**Required actions:**
a) Based on the text on teaching outdoors, decide whether each statement agrees with it: (i) the writer's outdoor classes were with 6th grade English students; (ii) the writer used the outdoors as a classroom once a month; (iii) the text says that movement is encouraged in schools. Answer yes or no for each, and quote the words of the text that decide it.
b) Output as a numbered list the lines of the records starting with the line that contains "Where should I click to: Click" and continuing through the end of the records, leaving out any blank lines.

**Text excerpt:**
## Start

Go outside. I don’t mean take a break outside, although that is a good idea too. I mean make your classroom extend beyond the walls. Reconnect with the earth, the sounds and smells and textures that have been here long before we were.Last year I focused on using the outdoors as a classroom at least once a week. My 6th grade English students and I began our outdoor experiment the way most of us have been trained to react to the environment — with a sense of caution and guilt. Caution, because we have learned that the environment is dangerous, full of less than ideal temperatures, bugs, dirt, water, sunshine, precipitation, pollen and small animals. Guilt because we associate being outside with wasting time, goofing around, slacking off. Our society has us believing that academics and therefore real learning can only happen in a room with chairs, desks, and pencil sharpeners. Movement is discouraged and excessive movement is treated as a dysfunction of some sort. So as we sat in the grass, breezes blowing our hair, we tumbled and stretched and sprawled and ran. None of these behaviors would be tolerated in a school building. So weren’t we breaking some kind of rule– or even a school law?

## End

(Element lookup records)
## Start

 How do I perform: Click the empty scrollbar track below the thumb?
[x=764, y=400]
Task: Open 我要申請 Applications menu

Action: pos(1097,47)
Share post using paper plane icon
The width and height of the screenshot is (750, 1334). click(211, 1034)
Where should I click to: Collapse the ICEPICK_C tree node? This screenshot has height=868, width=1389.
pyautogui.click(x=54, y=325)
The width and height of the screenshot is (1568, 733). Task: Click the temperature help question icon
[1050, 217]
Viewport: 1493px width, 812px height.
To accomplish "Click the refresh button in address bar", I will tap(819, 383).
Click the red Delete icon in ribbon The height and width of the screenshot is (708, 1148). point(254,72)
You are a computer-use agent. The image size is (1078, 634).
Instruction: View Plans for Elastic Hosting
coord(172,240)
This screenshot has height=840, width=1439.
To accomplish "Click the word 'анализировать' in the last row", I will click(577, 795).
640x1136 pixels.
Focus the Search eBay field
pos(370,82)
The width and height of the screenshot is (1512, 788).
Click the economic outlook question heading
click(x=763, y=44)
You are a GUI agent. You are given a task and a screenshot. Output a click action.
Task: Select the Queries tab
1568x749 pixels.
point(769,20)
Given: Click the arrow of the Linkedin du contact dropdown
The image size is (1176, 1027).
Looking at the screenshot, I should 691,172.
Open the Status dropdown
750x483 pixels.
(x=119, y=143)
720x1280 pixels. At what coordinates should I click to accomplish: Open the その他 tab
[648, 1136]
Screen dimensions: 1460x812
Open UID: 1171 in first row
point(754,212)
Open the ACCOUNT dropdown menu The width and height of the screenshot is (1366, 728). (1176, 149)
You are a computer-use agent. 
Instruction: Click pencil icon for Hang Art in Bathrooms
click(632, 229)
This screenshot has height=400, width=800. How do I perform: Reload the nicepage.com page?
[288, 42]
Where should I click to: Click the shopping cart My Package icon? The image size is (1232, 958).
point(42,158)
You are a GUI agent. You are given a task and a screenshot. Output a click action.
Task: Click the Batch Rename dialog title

## End

**Expected results:**
a)
(i) Yes: "My 6th grade English students and I began our outdoor experiment"
(ii) No: "using the outdoors as a classroom at least once a week"
(iii) No: "Movement is discouraged and excessive movement is treated as a dysfunction of some sort."

b)
1. Where should I click to: Click the shopping cart My Package icon? The image size is (1232, 958).
2. point(42,158)
3. You are a GUI agent. You are given a task and a screenshot. Output a click action.
4. Task: Click the Batch Rename dialog title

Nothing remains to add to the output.